Quickstart: Using the Python REST API to call the Text Analytics Cognitive Service

Use this quickstart to begin analyzing language with the Text Analytics REST API and Python. This article shows you how to detect language, analyze sentiment, extract key phrases, and identify linked entities.

Tip

For detailed API technical documentation and to see it in action, use the following links. You can also send POST requests from the built-in API test console. No setup is required, simply paste your resource key and JSON documents into the request:

Prerequisites

  • Python 3.x

  • The Python requests library

    You can install the library with this command:

    pip install --upgrade requests
    

A key and endpoint for a Text Analytics resource. Azure Cognitive Services are represented by Azure resources that you subscribe to. Create a resource for Text Analytics using the Azure portal or Azure CLI on your local machine. You can also:

Create a new Python application

Create a new Python application in your favorite editor or IDE. Add the following imports to your file.

import requests
# pprint is used to format the JSON response
from pprint import pprint

Create variables for your resource's Azure endpoint and subscription key.

import os

subscription_key = "<paste-your-text-analytics-key-here>"
endpoint = "<paste-your-text-analytics-endpoint-here>"

The following sections describe how to call each of the API's features.

Detect languages

Append /text/analytics/v3.0/languages to the Text Analytics base endpoint to form the language detection URL. For example: https://<your-custom-subdomain>.cognitiveservices.azure.com/text/analytics/v3.0/languages

language_api_url = endpoint + "/text/analytics/v3.0/languages"

The payload to the API consists of a list of documents, which are tuples containing an id and a text attribute. The text attribute stores the text to be analyzed, and the id can be any value.

documents = {"documents": [
    {"id": "1", "text": "This is a document written in English."},
    {"id": "2", "text": "Este es un document escrito en Español."},
    {"id": "3", "text": "这是一个用中文写的文件"}
]}

Use the Requests library to send the documents to the API. Add your subscription key to the Ocp-Apim-Subscription-Key header, and send the request with requests.post().

headers = {"Ocp-Apim-Subscription-Key": subscription_key}
response = requests.post(language_api_url, headers=headers, json=documents)
languages = response.json()
pprint(languages)

Output

{
    "documents": [
        {
            "id": "1",
            "detectedLanguage": {
                "name": "English",
                "iso6391Name": "en",
                "confidenceScore": 1.0
            },
            "warnings": []
        },
        {
            "id": "2",
            "detectedLanguage": {
                "name": "Spanish",
                "iso6391Name": "es",
                "confidenceScore": 1.0
            },
            "warnings": []
        },
        {
            "id": "3",
            "detectedLanguage": {
                "name": "Chinese_Simplified",
                "iso6391Name": "zh_chs",
                "confidenceScore": 1.0
            },
            "warnings": []
        }
    ],
    "errors": [],
    "modelVersion": "2019-10-01"
}

Analyze sentiment

To detect the sentiment (which ranges between positive or negative) of a set of documents, append /text/analytics/v3.0/sentiment to the Text Analytics base endpoint to form the language detection URL. For example: https://<your-custom-subdomain>.cognitiveservices.azure.com/text/analytics/v3.0/sentiment

sentiment_url = endpoint + "/text/analytics/v3.0/sentiment"

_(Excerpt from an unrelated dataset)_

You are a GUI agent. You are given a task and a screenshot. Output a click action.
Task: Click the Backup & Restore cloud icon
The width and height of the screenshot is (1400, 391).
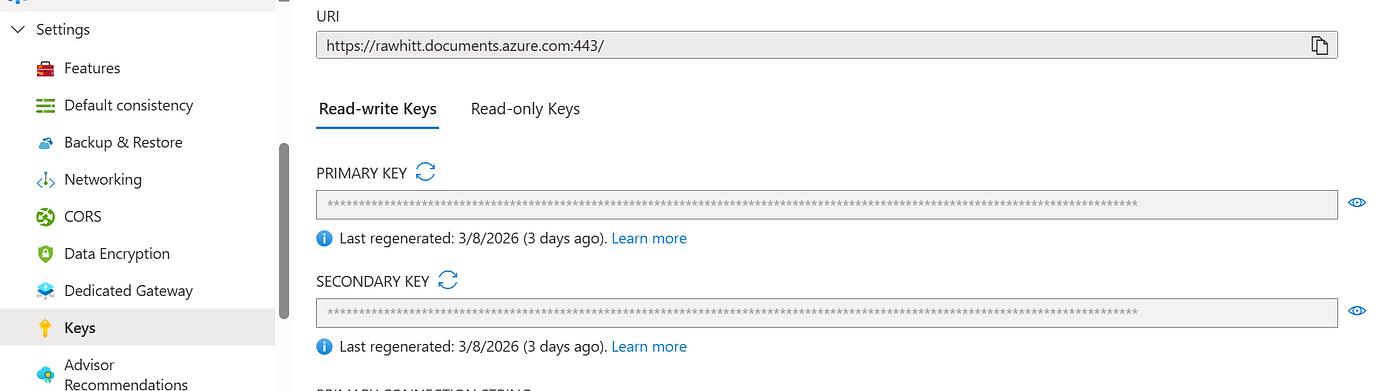[x=45, y=143]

As with the language detection example, create a dictionary with a documents key that consists of a list of documents. Each document is a tuple consisting of the id, the text to be analyzed and the language of the text.

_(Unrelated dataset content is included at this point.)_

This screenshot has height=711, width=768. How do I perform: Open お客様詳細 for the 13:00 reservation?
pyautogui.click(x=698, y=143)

documents = {"documents": [
    {"id": "1", "language": "en",
        "text": "I really enjoy the new XBox One S. It has a clean look, it has 4K/HDR resolution and it is affordable."},
    {"id": "2", "language": "es",
        "text": "Este ha sido un dia terrible, llegué tarde al trabajo debido a un accidente automobilistico."}
]}

Use the Requests library to send the documents to the API. Add your subscription key to the Ocp-Apim-Subscription-Key header, and send the request with requests.post().

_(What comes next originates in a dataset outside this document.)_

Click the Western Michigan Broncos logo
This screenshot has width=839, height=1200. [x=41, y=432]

headers = {"Ocp-Apim-Subscription-Key": subscription_key}
response = requests.post(sentiment_url, headers=headers, json=documents)
sentiments = response.json()
pprint(sentiments)

Output

The sentiment score for a document is between 0.0 and 1.0, with a higher score indicating a more positive sentiment.

{
    "documents": [
        {
            "id": "1",
            "sentiment": "positive",
            "confidenceScores": {
                "positive": 1.0,
                "neutral": 0.0,
                "negative": 0.0
            },
            "sentences": [
                {
                    "sentiment": "positive",
                    "confidenceScores": {
                        "positive": 1.0,
                        "neutral": 0.0,
                        "negative": 0.0
                    },
                    "offset": 0,
                    "length": 102,
                    "text": "I really enjoy the new XBox One S. It has a clean look, it has 4K/HDR resolution and it is affordable."
                }
            ],
            "warnings": []
        },
        {
            "id": "2",
            "sentiment": "negative",
            "confidenceScores": {
                "positive": 0.02,
                "neutral": 0.05,
                "negative": 0.93
            },
            "sentences": [
                {
                    "sentiment": "negative",
                    "confidenceScores": {
                        "positive": 0.02,
                        "neutral": 0.05,
                        "negative": 0.93
                    },
                    "offset": 0,
                    "length": 92,
                    "text": "Este ha sido un dia terrible, llegué tarde al trabajo debido a un accidente automobilistico."
                }
            ],
            "warnings": []
        }
    ],
    "errors": [],
    "modelVersion": "2020-04-01"
}

Extract key phrases

To extract the key phrases from a set of documents, append /text/analytics/v3.0/keyPhrases to the Text Analytics base endpoint to form the language detection URL. For example: https://<your-custom-subdomain>.cognitiveservices.azure.com/text/analytics/v3.0/keyPhrases

keyphrase_url = endpoint + "/text/analytics/v3.0/keyphrases"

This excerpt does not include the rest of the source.